Believe it or not, you can more easily and fully receive what others are offering when you fulfill your own needs first. If you don’t already do this, make regular time for self-care, pampering and treating yourself with love and kindness.
#3: Acknowledge what IS being given to you.
The beauty of fulfilling your own needs as best as you can is that you are then in a place where you can notice the attention, respect or love that is being offered to you.
It might not look, sound or feel exactly like what you would do for you, but this can be okay.
People show their love and respect in different ways. It could be that the unique manner in which this person is giving you attention or demonstrating respect or love is potentially enriching to you.

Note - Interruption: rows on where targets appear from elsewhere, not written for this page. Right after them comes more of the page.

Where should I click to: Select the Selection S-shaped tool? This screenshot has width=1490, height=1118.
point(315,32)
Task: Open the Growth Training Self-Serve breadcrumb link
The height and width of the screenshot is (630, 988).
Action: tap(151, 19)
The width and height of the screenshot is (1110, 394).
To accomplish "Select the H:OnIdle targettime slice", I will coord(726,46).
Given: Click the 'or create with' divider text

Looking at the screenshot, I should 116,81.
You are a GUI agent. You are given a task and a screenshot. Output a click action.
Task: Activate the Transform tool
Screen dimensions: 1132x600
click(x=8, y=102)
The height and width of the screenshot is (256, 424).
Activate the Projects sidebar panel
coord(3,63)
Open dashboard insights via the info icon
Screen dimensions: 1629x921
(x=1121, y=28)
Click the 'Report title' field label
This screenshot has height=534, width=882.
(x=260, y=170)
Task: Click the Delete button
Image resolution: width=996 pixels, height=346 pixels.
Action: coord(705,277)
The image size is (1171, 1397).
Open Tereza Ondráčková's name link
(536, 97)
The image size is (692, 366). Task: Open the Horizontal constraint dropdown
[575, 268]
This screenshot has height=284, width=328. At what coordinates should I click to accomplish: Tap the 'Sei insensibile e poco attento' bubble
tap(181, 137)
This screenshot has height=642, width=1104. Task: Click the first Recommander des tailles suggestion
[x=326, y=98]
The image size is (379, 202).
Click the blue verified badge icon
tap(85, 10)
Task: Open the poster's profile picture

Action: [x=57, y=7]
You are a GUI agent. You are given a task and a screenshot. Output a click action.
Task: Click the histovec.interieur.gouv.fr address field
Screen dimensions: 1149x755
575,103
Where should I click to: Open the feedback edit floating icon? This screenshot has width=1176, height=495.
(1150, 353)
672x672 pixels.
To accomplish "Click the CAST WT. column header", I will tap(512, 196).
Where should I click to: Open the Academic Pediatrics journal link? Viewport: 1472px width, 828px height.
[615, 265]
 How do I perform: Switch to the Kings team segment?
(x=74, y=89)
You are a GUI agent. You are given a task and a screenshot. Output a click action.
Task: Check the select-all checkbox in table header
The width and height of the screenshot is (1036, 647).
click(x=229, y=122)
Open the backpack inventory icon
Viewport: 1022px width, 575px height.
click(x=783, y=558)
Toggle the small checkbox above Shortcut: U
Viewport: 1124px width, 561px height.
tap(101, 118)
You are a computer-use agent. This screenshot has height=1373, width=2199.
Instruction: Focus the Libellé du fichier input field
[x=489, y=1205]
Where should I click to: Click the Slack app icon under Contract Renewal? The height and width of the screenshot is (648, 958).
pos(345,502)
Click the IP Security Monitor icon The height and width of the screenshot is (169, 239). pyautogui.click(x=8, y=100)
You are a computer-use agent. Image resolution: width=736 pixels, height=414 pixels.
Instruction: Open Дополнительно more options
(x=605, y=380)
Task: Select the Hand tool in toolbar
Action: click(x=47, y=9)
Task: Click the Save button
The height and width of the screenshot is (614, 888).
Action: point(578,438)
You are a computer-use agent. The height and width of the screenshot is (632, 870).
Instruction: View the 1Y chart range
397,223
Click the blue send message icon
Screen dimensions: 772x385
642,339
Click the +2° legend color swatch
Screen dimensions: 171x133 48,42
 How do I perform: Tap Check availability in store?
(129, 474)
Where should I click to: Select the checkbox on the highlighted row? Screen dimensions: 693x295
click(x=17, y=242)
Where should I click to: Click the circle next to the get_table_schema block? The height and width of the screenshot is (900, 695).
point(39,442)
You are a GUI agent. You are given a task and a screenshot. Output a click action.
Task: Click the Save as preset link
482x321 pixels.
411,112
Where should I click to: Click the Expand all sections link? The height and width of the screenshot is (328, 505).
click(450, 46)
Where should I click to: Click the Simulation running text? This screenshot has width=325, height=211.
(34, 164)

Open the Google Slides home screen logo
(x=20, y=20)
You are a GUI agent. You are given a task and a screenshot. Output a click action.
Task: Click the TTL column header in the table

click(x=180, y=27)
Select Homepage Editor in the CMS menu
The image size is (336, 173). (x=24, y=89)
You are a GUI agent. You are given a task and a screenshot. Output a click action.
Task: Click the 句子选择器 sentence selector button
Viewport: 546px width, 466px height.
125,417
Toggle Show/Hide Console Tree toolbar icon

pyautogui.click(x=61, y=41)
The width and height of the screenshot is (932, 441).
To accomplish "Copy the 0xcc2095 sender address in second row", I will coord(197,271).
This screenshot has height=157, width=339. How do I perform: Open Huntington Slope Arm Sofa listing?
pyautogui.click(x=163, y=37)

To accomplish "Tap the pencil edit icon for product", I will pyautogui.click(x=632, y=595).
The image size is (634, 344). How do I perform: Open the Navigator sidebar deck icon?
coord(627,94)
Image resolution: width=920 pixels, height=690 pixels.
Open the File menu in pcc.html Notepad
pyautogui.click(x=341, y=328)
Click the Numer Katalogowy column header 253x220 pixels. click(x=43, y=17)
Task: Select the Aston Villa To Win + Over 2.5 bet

You won’t know this unless you are able to open up to whatever that is in the first place.
You may be pleasantly surprised and positively stretched when you acknowledge that those close to you ARE being respectful and loving, in their own unique ways.
#4: Make specific requests.
When you start fulfilling your own needs and you open up to what others may be offering you (that you didn’t notice before), you might still feel disappointed or upset. Relationships can be messy and unpleasant at times. People can be insensitive and even abusive.
This is the time to make requests for a change in behavior. Clarity and specificity are both key.
Instead of making a generalizing or vague statements such as, “You never have time for me,” try “I’d like us to commit to one date night each week. Are you willing to make time in your schedule for that?”
Rather than saying, “You don’t ever give me respect,” try “When you use that tone of voice and call me those names, I feel hurt and put down. I will listen to you when you use a softer tone of voice and choose kinder words.”
It’s useful to keep your request focused on what you DO want in terms of specific behavior changes and also a certain time frame, if that is applicable.
#5: Decide what is best for you.
Ultimately, you get to decide what is best for you. Perhaps making a choice to interact with this person differently, to restrict interactions with this person, to get professional help with the relationship or to end the relationship completely is the most effective way for you to meet your needs.
Remember that YOU get to choose how you will be in each of your relationships, including your relationship with your own self.